Il tuo compito –
Copia alla lettera tutto ciò che va dalla riga dell'elenco che contiene "Find the location of a particular element. The" giù fino a quella che contiene "address-text: 广东省汕尾市城区遮浪街道遮浪社区南澳路1号 is", entrambe comprese. Lascia fuori le immagini.

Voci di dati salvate
=-=-=-=-=

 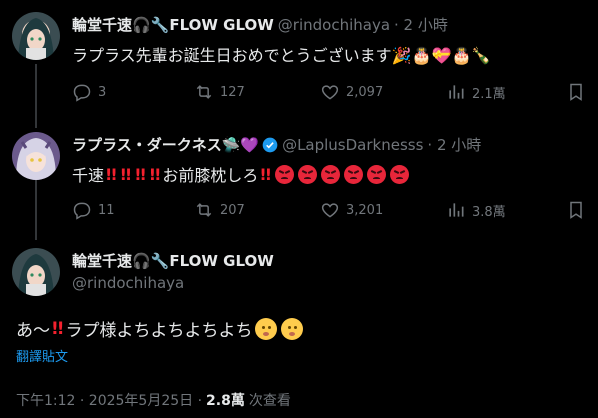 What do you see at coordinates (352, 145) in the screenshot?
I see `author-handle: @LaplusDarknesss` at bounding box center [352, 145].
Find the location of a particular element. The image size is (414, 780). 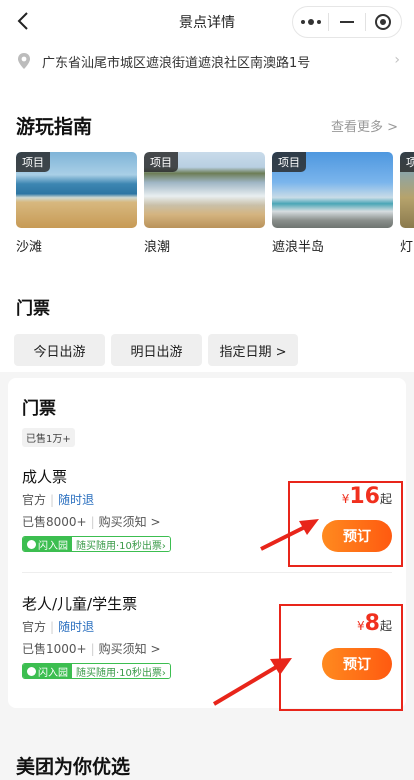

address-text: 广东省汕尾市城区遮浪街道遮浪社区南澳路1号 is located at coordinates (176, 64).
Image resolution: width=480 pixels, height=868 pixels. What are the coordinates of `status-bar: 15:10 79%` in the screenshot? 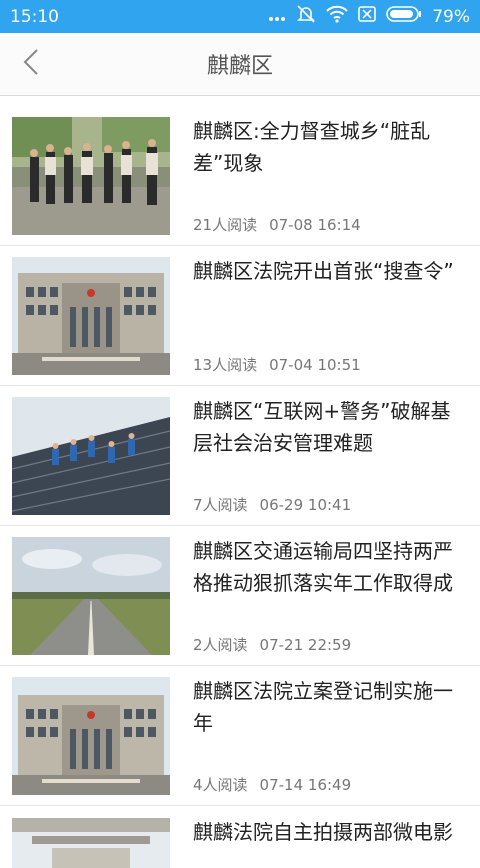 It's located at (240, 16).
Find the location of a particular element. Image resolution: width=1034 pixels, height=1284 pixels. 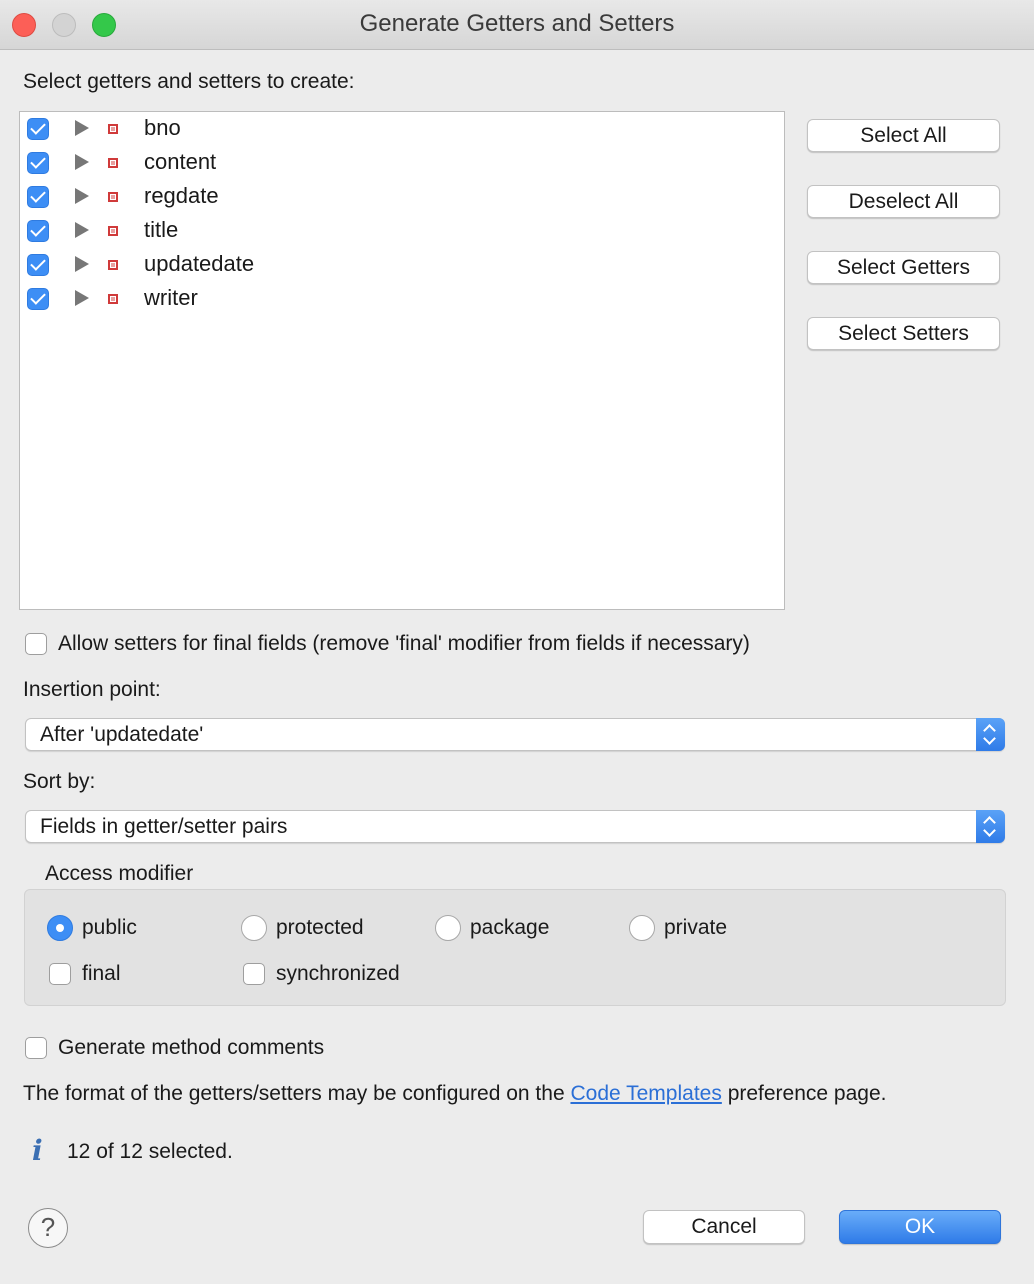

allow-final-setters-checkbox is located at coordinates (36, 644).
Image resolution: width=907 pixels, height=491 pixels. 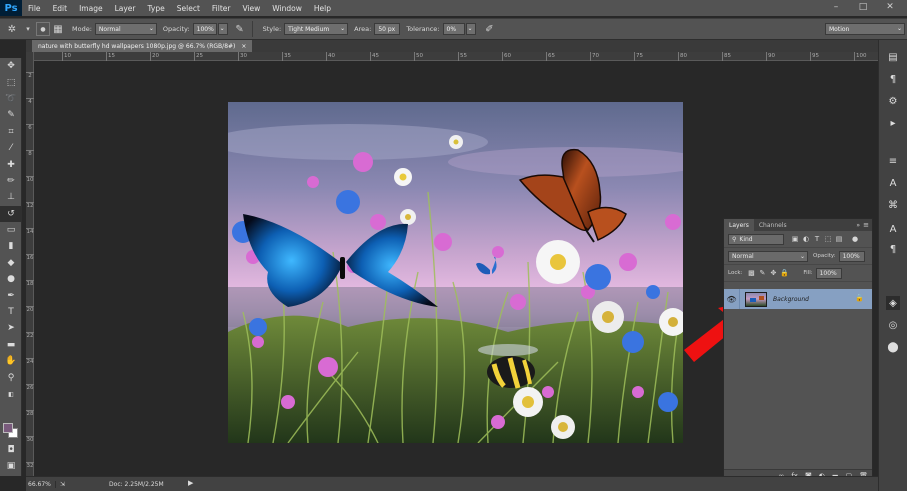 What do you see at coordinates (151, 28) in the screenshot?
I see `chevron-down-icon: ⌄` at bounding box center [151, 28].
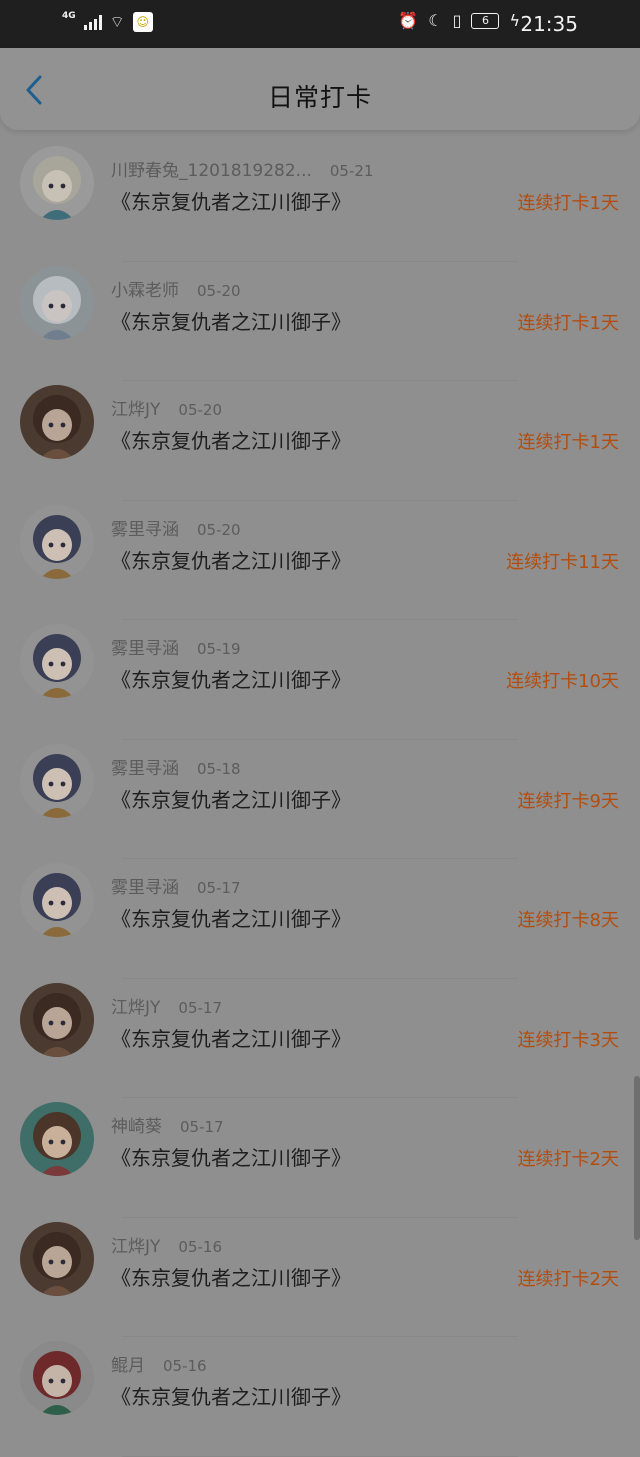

=-=-=-=-=

Risposta qui sotto –
Find the location of a particular element. The image size is (414, 780). 

address-text: 广东省汕尾市城区遮浪街道遮浪社区南澳路1号 is located at coordinates (176, 64).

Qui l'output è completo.